INPUT DATA:
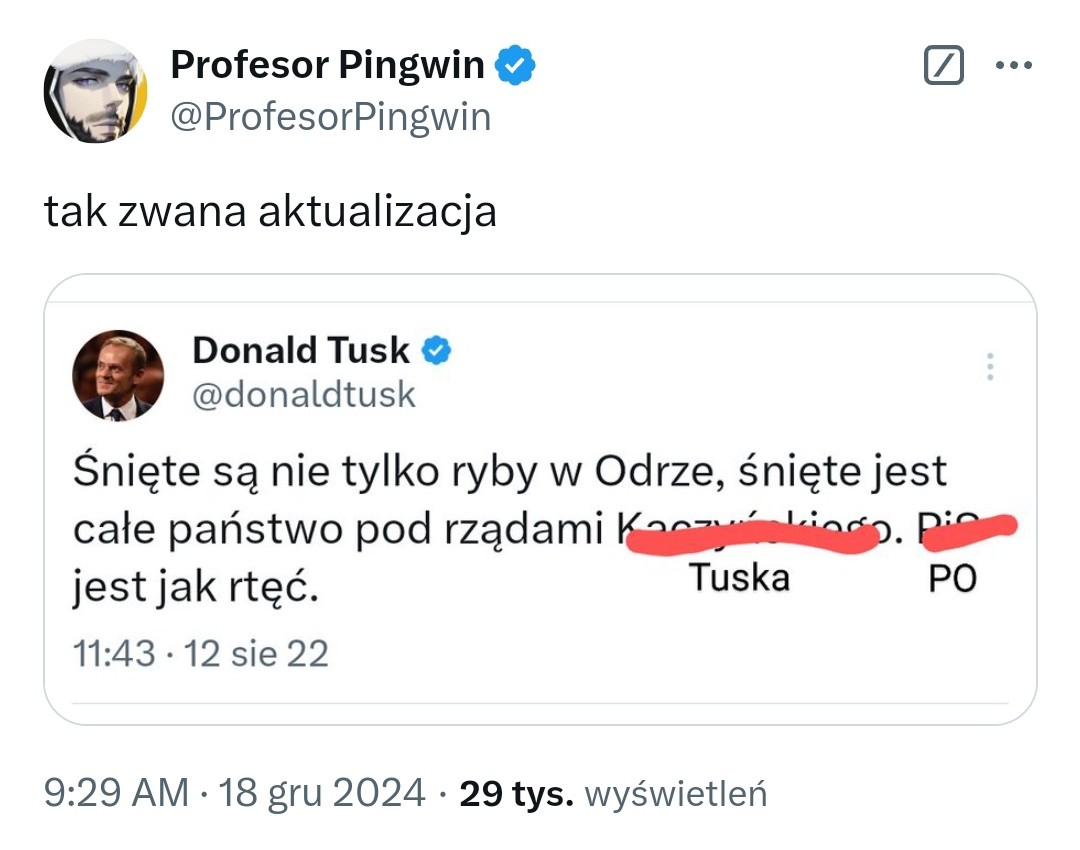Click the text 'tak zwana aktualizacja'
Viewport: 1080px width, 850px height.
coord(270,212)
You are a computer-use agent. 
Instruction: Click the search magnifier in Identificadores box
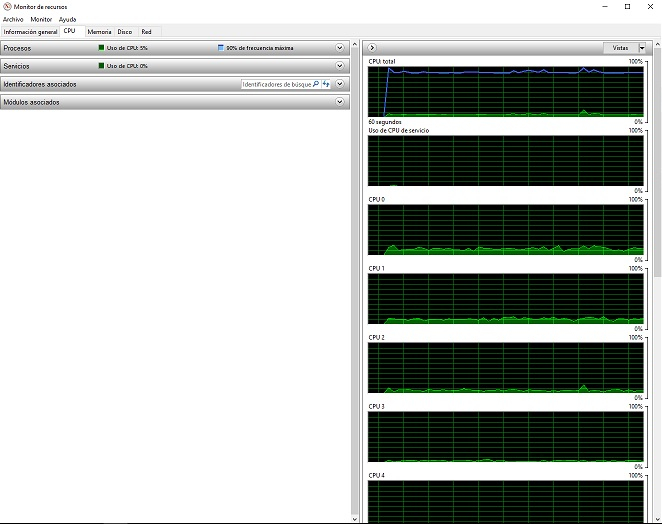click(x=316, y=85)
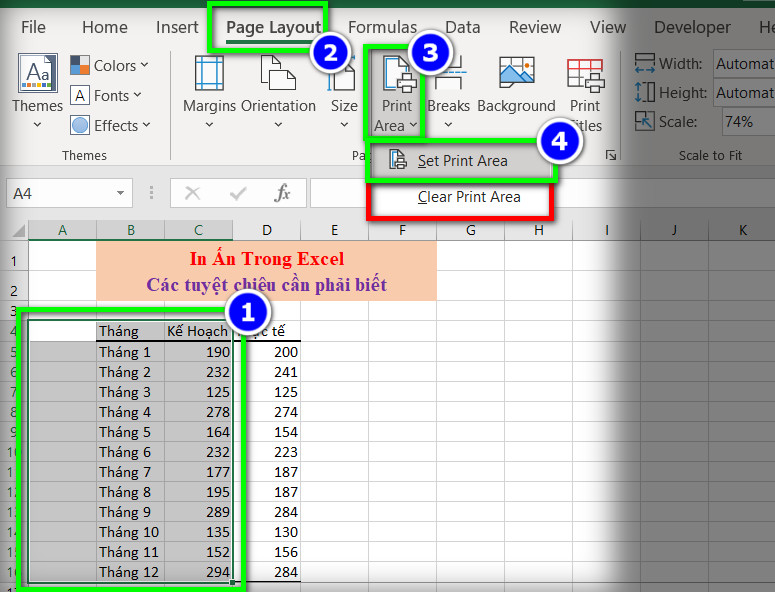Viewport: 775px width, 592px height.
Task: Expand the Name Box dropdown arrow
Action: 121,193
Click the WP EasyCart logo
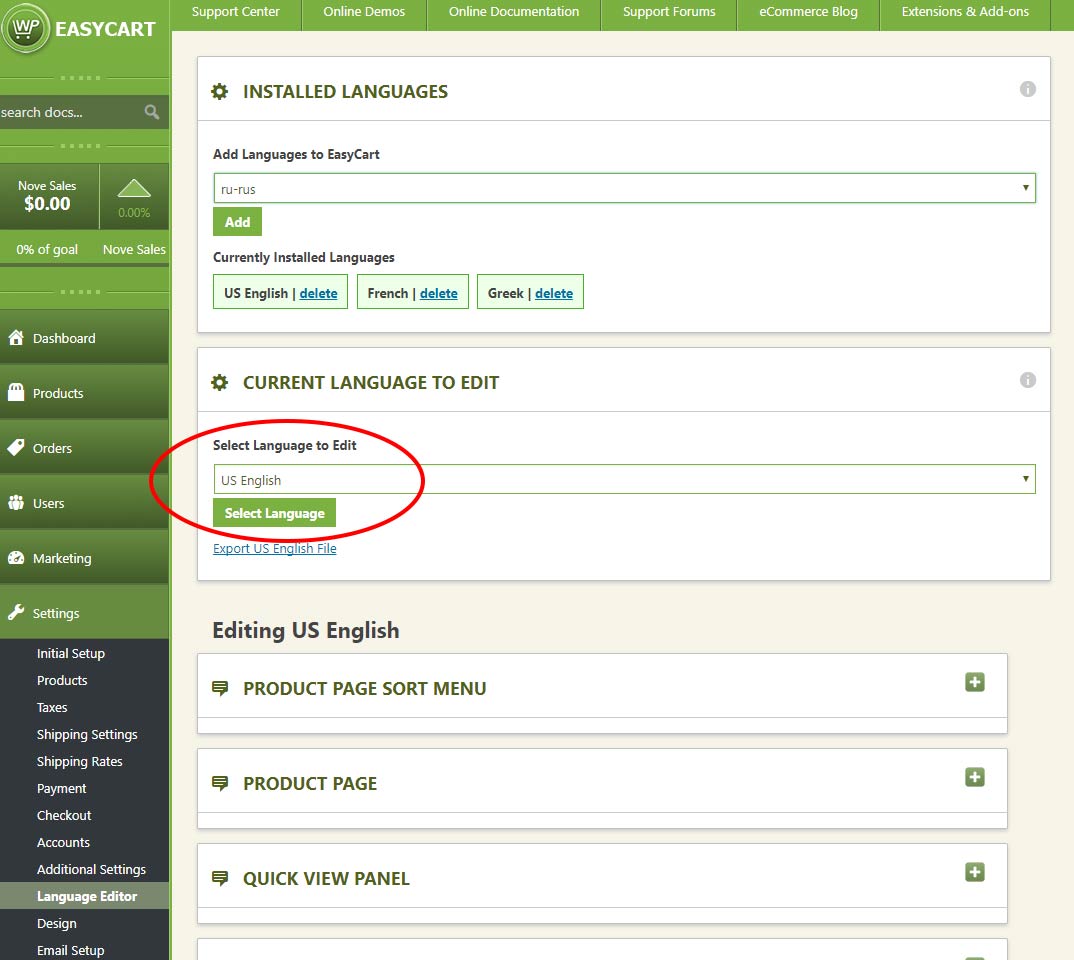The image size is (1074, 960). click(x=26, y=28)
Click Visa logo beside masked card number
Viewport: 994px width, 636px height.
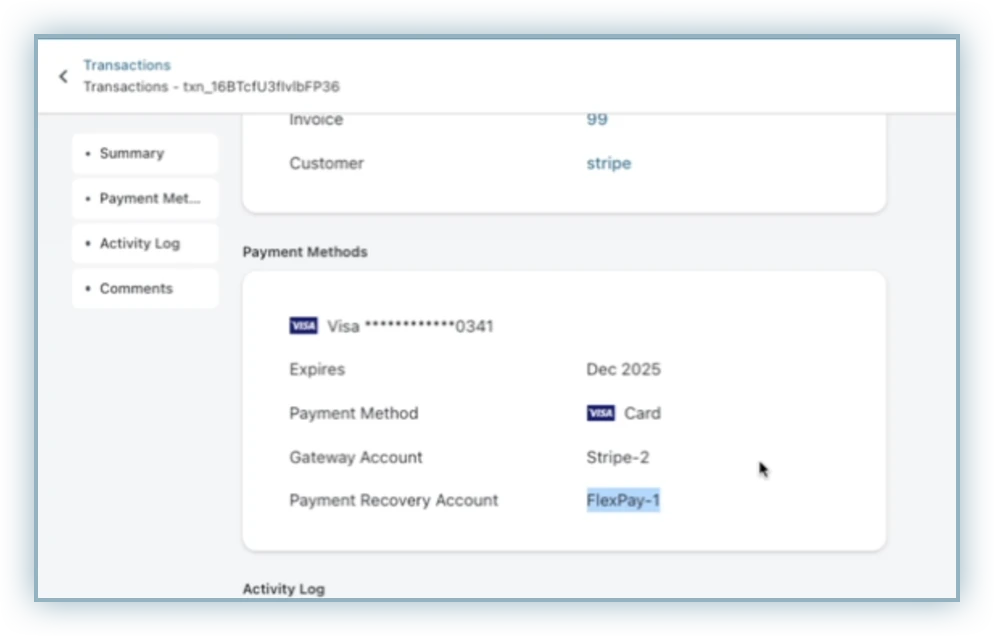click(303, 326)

TASK PROMPT:
Only exact duplicates of the lines from the one containing "Instruction: Click the" through the final line of the entries, both included, are needed, with pictures left out.

ANSWER SECTION:
Instruction: Click the search magnifier in Identificadores box
click(x=316, y=85)
Viewport: 775px width, 592px height.
Task: Expand the Name Box dropdown arrow
Action: 121,193
Click the WP EasyCart logo
The image size is (1074, 960). click(x=26, y=28)
Click Visa logo beside masked card number
Viewport: 994px width, 636px height.
click(303, 326)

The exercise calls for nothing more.